Das Land Berlin hat bereits 2008 ein Modellvorhaben „Umweltgerechtigkeit im Land Berlin“ gestartet. Ein „Berliner Umweltgerechtigkeitsatlas“ soll besonders belastete Stadträume sichtbar machen. Der Atlas zeigt die Lärmbelastung, Luftschadstoffbelastung und die thermische Belastung sowie die Grünflächenversorgung an und ermittelt mit einem sozialen Index-Indikator die soziale Benachteiligung im jeweiligen Stadtgebiet. Auf Grundlage dessen sollen stadtplanerische Maßnahmen erfolgen.

Der Sachstandsbericht ist der dritte von drei Teilen, die insgesamt aus 14 Einzelbeiträgen von mehr 90 Autoren aus über 30 Forschungseinrichtungen und Behörden bestehen. Die Koordination der Publikation erfolgt im Rahmen des Projekts „KlimGesundAkt“, das durch das Bundesministerium für Gesundheit gefördert wird. Der erste Teil beschäftigte sich mit dem Einfluss des Klimawandels auf Infektionskrankheiten und der zweite Teil fokussierte sich auf nicht-übertragbare Krankheiten.

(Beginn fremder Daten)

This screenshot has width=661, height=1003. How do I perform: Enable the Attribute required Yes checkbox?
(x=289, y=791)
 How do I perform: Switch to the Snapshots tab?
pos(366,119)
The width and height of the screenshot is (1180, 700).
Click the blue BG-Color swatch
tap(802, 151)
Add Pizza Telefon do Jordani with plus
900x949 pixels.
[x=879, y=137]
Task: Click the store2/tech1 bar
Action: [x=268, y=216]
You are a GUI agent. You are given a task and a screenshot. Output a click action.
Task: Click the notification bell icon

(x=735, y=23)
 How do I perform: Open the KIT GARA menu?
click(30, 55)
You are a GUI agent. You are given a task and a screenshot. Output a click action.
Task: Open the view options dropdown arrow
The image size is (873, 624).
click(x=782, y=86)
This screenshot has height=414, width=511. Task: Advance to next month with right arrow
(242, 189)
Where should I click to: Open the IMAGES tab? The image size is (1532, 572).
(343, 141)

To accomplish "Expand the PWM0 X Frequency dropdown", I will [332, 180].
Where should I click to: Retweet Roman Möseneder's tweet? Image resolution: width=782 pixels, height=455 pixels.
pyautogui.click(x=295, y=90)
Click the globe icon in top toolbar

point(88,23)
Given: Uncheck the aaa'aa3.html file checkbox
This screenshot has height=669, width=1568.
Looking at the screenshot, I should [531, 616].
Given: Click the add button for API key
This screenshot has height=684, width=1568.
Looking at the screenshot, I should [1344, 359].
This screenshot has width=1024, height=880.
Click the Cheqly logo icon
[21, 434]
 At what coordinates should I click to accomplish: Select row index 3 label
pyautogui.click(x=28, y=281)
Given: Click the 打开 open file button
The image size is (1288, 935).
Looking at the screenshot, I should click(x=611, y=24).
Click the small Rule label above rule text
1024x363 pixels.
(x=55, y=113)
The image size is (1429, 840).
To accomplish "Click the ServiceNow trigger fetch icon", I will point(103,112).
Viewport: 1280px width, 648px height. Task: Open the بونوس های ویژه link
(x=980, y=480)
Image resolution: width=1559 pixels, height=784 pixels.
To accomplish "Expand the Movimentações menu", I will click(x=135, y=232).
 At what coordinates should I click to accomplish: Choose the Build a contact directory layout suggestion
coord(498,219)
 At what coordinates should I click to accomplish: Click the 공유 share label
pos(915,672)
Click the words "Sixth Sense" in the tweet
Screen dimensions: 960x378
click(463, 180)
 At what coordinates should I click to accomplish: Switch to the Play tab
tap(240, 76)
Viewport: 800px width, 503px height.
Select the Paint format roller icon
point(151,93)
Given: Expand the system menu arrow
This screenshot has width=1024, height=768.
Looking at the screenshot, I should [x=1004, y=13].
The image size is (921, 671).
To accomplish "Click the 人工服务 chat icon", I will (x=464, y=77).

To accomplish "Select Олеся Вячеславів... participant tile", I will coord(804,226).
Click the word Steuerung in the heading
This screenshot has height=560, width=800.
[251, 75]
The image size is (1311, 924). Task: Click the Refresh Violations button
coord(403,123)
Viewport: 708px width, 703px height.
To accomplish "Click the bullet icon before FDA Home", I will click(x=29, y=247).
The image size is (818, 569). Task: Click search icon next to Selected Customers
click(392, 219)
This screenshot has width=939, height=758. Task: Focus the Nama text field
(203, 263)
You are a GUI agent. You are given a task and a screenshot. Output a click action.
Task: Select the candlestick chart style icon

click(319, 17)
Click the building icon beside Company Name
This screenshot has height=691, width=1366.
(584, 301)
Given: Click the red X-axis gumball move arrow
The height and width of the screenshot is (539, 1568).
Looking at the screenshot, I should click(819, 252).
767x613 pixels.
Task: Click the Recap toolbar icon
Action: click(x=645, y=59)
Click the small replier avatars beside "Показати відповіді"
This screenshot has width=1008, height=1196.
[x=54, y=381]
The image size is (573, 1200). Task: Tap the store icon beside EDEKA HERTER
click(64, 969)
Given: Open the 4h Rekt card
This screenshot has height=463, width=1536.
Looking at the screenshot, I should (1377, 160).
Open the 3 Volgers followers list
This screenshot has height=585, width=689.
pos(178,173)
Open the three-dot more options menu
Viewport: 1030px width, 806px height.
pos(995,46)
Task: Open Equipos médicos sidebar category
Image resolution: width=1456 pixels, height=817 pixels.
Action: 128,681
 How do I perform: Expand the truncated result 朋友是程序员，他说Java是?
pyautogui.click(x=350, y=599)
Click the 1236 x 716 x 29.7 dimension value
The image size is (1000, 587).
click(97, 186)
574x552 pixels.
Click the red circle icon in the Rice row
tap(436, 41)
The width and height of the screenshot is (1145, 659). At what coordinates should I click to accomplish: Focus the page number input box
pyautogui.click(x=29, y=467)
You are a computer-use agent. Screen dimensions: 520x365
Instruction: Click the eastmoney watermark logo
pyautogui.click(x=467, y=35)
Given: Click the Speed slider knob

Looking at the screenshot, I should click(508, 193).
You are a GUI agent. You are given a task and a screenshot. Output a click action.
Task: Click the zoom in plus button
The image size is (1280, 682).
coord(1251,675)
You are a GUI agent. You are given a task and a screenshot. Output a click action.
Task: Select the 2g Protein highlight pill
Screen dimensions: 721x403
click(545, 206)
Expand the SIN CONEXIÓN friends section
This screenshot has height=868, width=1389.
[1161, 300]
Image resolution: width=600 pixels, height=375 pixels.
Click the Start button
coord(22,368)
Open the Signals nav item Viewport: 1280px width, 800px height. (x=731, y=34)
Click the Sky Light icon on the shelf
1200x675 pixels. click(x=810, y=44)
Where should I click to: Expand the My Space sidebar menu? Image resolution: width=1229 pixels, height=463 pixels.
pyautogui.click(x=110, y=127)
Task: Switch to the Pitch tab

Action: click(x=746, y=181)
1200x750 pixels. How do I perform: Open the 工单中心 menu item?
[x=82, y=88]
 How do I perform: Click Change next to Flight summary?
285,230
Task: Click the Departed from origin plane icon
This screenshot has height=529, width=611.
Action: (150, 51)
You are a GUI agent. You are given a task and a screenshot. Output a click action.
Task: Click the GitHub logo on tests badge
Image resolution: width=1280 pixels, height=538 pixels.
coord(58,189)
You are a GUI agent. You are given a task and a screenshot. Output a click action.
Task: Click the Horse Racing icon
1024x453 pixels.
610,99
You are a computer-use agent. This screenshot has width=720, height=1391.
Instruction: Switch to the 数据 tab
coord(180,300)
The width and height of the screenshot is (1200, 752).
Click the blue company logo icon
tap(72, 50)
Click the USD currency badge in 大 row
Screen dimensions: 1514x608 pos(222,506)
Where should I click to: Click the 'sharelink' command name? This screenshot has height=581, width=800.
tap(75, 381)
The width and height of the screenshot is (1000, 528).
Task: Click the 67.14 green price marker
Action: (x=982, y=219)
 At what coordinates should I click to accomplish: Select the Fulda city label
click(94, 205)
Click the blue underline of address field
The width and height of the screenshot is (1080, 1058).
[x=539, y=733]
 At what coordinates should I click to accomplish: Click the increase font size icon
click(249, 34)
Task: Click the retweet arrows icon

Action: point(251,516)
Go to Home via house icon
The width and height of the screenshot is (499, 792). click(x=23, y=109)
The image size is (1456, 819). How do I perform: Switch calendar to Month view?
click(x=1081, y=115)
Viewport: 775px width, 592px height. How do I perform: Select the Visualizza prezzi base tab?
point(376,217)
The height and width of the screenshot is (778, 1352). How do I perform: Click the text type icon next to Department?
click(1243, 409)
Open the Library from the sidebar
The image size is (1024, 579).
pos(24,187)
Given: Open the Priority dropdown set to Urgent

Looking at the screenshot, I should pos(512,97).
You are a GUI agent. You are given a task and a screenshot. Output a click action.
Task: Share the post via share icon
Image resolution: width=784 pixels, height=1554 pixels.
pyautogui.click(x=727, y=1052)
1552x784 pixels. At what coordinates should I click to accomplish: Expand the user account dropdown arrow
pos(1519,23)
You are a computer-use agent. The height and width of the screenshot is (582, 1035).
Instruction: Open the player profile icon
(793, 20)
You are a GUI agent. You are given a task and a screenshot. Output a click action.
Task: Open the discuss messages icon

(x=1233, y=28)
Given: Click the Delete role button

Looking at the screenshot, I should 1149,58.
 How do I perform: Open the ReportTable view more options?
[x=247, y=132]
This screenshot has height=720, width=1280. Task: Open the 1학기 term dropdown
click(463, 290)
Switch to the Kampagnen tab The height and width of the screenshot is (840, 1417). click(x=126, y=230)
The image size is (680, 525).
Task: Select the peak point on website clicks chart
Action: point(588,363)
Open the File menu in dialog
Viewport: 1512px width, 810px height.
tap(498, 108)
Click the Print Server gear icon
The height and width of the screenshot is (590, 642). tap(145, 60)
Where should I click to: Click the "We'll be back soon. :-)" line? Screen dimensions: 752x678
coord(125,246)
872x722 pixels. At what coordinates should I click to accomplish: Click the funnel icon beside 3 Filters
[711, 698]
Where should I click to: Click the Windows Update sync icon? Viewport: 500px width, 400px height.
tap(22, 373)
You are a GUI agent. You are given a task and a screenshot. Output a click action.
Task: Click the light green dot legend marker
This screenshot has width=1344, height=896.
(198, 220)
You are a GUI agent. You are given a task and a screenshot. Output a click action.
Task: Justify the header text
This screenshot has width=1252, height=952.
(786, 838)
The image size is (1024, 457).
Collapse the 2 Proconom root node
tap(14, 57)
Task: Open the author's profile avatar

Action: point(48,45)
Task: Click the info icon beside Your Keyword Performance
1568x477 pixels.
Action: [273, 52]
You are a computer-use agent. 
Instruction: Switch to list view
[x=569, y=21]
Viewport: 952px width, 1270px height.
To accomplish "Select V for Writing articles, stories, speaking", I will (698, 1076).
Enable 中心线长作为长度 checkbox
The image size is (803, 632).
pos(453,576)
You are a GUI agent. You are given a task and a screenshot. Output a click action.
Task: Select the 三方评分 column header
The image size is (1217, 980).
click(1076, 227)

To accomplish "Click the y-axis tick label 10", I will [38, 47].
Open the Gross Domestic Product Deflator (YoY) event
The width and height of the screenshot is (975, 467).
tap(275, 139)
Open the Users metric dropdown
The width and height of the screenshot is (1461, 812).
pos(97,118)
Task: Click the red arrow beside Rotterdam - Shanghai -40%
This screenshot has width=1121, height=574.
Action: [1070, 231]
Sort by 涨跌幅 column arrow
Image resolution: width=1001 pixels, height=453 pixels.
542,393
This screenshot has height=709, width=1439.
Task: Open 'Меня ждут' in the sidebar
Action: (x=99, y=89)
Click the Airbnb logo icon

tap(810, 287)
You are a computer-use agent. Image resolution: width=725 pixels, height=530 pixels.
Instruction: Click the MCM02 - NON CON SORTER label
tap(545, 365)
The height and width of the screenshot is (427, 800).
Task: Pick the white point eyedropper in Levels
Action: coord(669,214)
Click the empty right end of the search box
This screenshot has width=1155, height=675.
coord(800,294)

In einem abschließenden Beitrag des aktuell veröffentlichten Berichts, fassen die Autoren Handlungsoptionen aus allen Einzelbeiträgen zusammen und verfassen Ziele (DOI: 10.25646/11771). Zu den großen Themenfeldern gehören die Verhältnis- und Verhaltensprävention, das Monitoring, die Surveillance und die Digitalisierung, ein ökologisch nachhaltiges und resilientes Public-Health-System sowie Information, Kommunikation und Partizipation.